Malta has risen to 37th place in the Corruption Perception Index by Transparency International, gaining one point from the 2014 survey.

Denmark leads the list of 168 countries. Somalia is last.

In the previous survey, in 2014, Malta had ranked 43rd out of 175 countries.

Scant details about Malta are given in the report where countries and territories’score indicates the perceived level of public sector corruption on a scale of 0 (highly corrupt) to 100 (very clean).

Malta has 56 points and his behind most EU countries except Italy, Hungary, Croatia, Latvia, Greece, Bulgaria, Slovakia and Romania. 

Brazil suffered the sharpest deterioration in public perceptions of corruption. It tumbled to 76th place, down seven positions from 2014. Latin America's largest economy was rocked by a massive corruption scandal at state-run companies, including oil giant Petroleo Brasileiro SA (Petrobras), which involved allegations against top government officials.

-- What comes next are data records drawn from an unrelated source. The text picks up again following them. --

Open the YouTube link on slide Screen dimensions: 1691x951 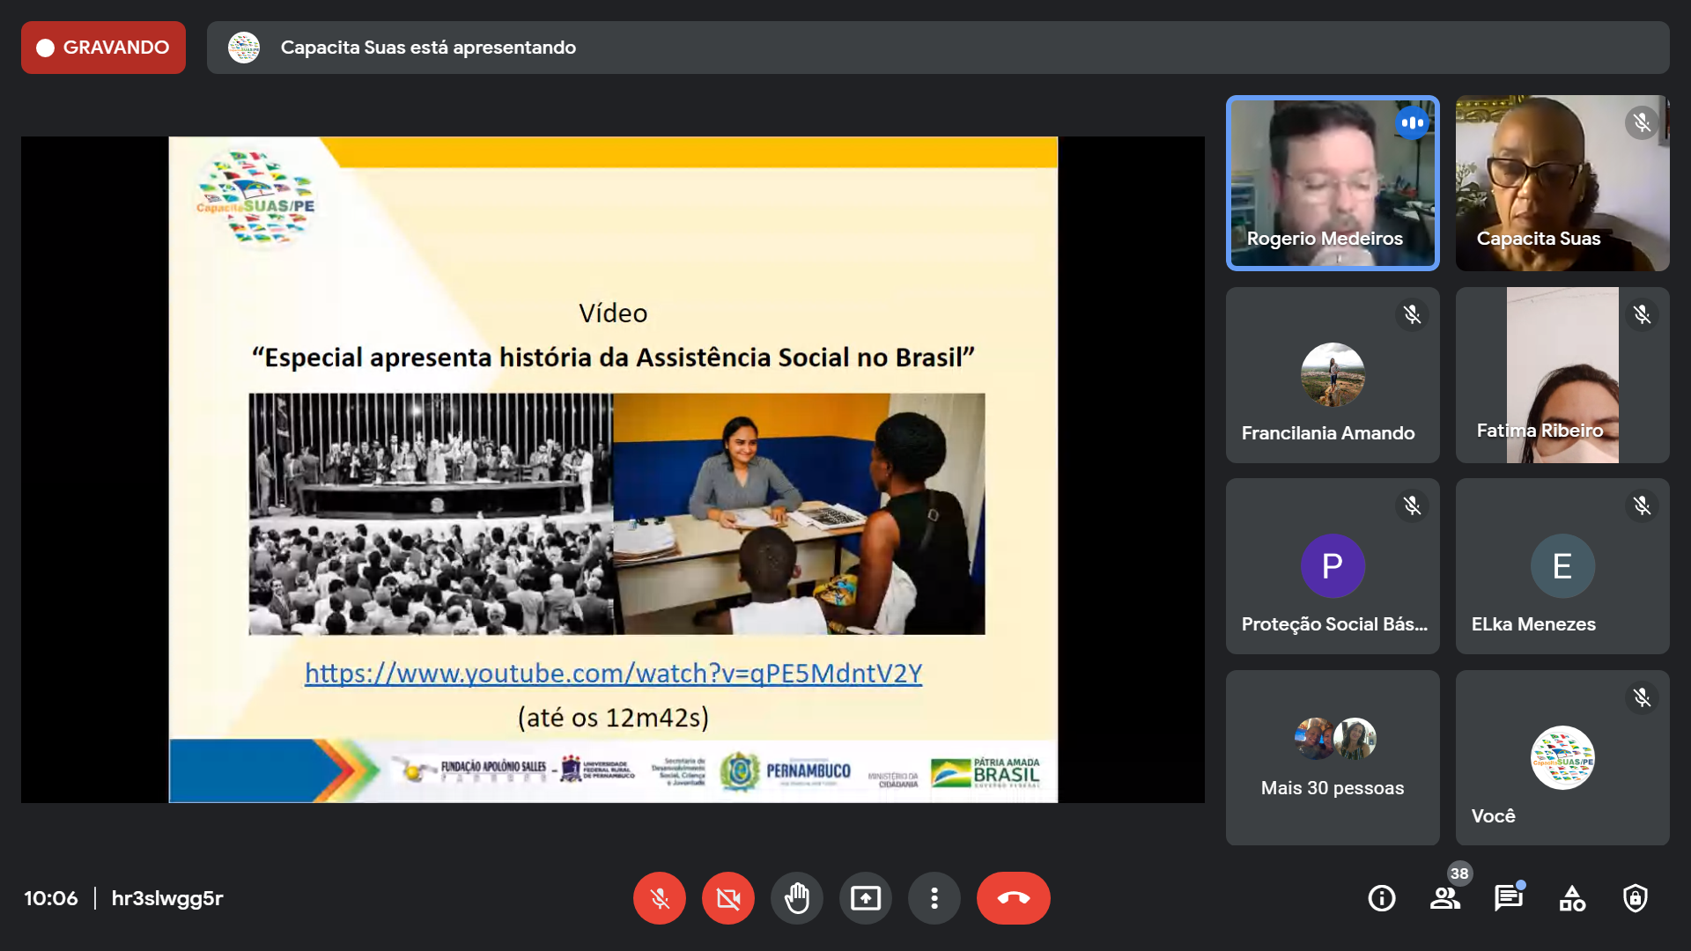pos(613,674)
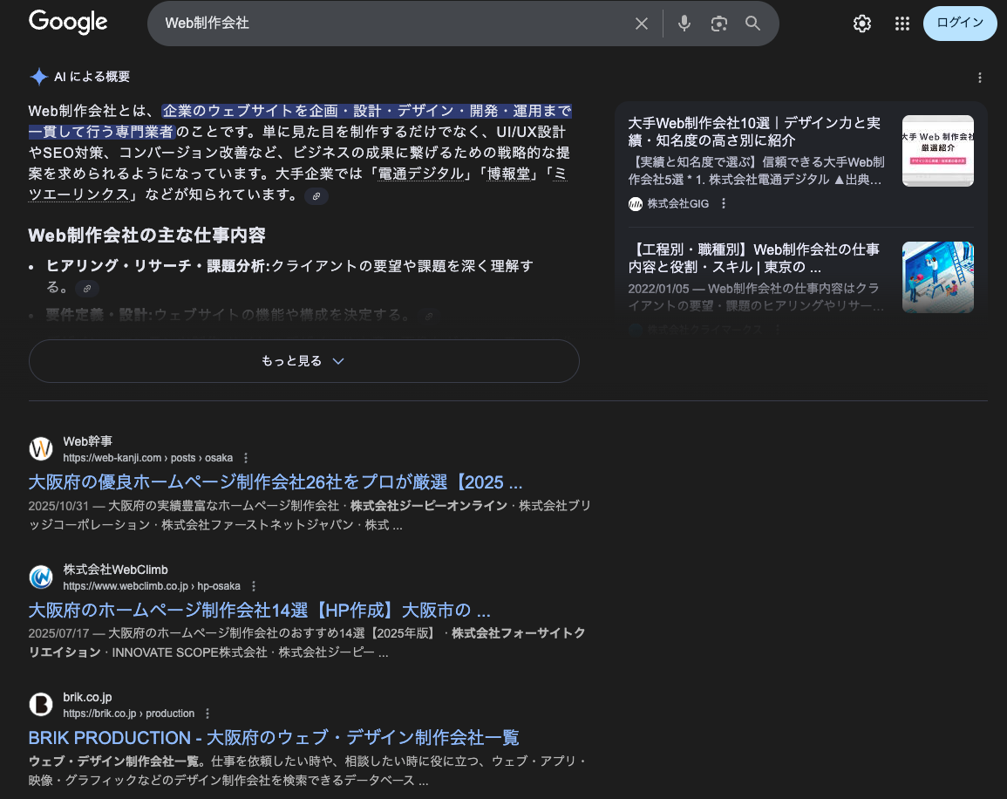This screenshot has width=1007, height=799.
Task: Open the Google apps grid
Action: pyautogui.click(x=902, y=24)
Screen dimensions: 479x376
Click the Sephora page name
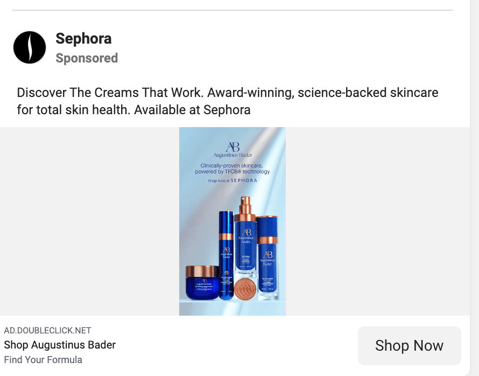click(83, 39)
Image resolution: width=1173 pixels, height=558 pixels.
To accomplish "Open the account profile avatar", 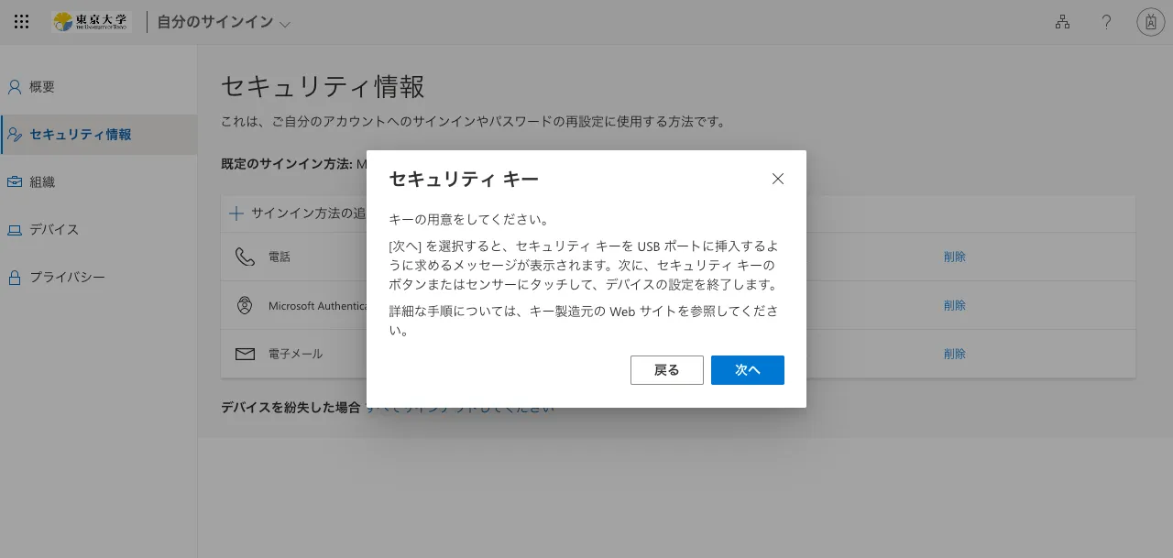I will click(1150, 22).
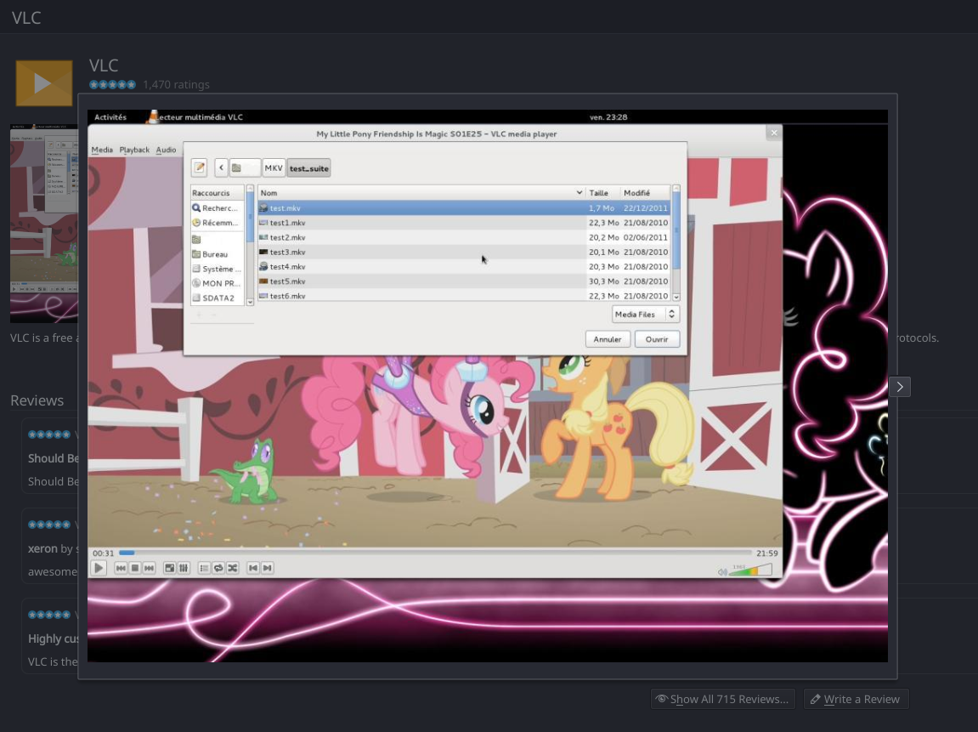Toggle fullscreen video icon
This screenshot has height=732, width=978.
[169, 568]
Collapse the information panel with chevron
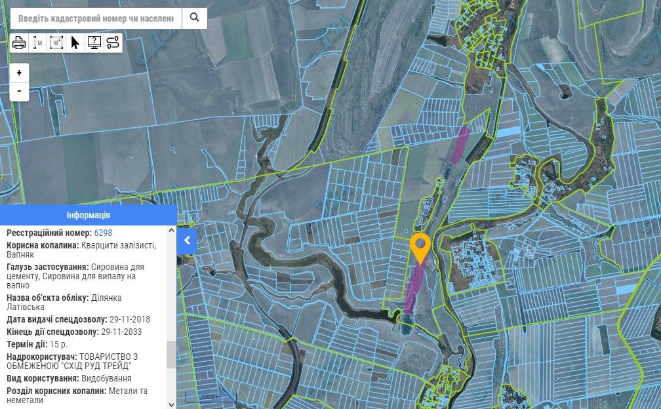Image resolution: width=661 pixels, height=409 pixels. tap(187, 240)
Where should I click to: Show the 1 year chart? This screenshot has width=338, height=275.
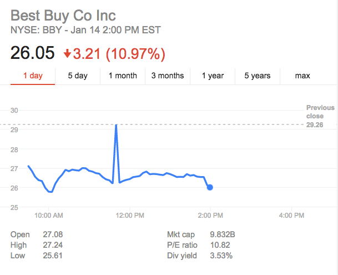click(x=213, y=76)
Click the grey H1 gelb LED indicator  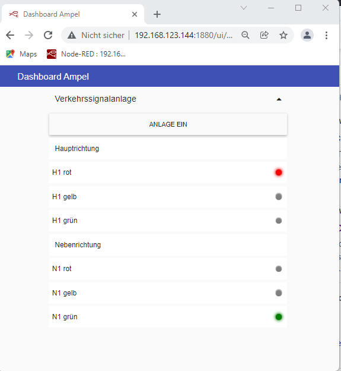point(279,197)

Other decliners last year included Libya, Australia, Spain and Turkey. Turkey, which saw one of the sharpest declines as a major corruption scandal buffeted the ruling Islamist-rooted AK Party, fell a further three points.

Two thirds of the 168 countries assessed scored below the 50 mark in TI's scale where 100 stands for the most clean and 0 for the most corrupt, indicating that corruption continues to take a heavy toll on the global economy and governance.

On a brighter note, however, the survey showed general perceptions of corruption around the world had declined in 2015.

Among countries which saw an improved ranking were Greece, Senegal and Britain. 

TI attributed the overall global improvement to the work of citizen activists fighting corruption in places such as Guatemala, Sri Lanka and Ghana - all countries which were able to improve their ratings in 2015.

"Corruption can be beaten if we work together," said TI chairman Jose Ugaz in a statement. "To stamp out the abuse of power, bribery and shed light on secret deals, citizens must together tell their governments they have had enough."


Malta, meanwhile scored 96 out of a possible 100 in the World Freedom Report issued last night by Washington-based Freedom House, scoring top points for poitical rights and civil liberties.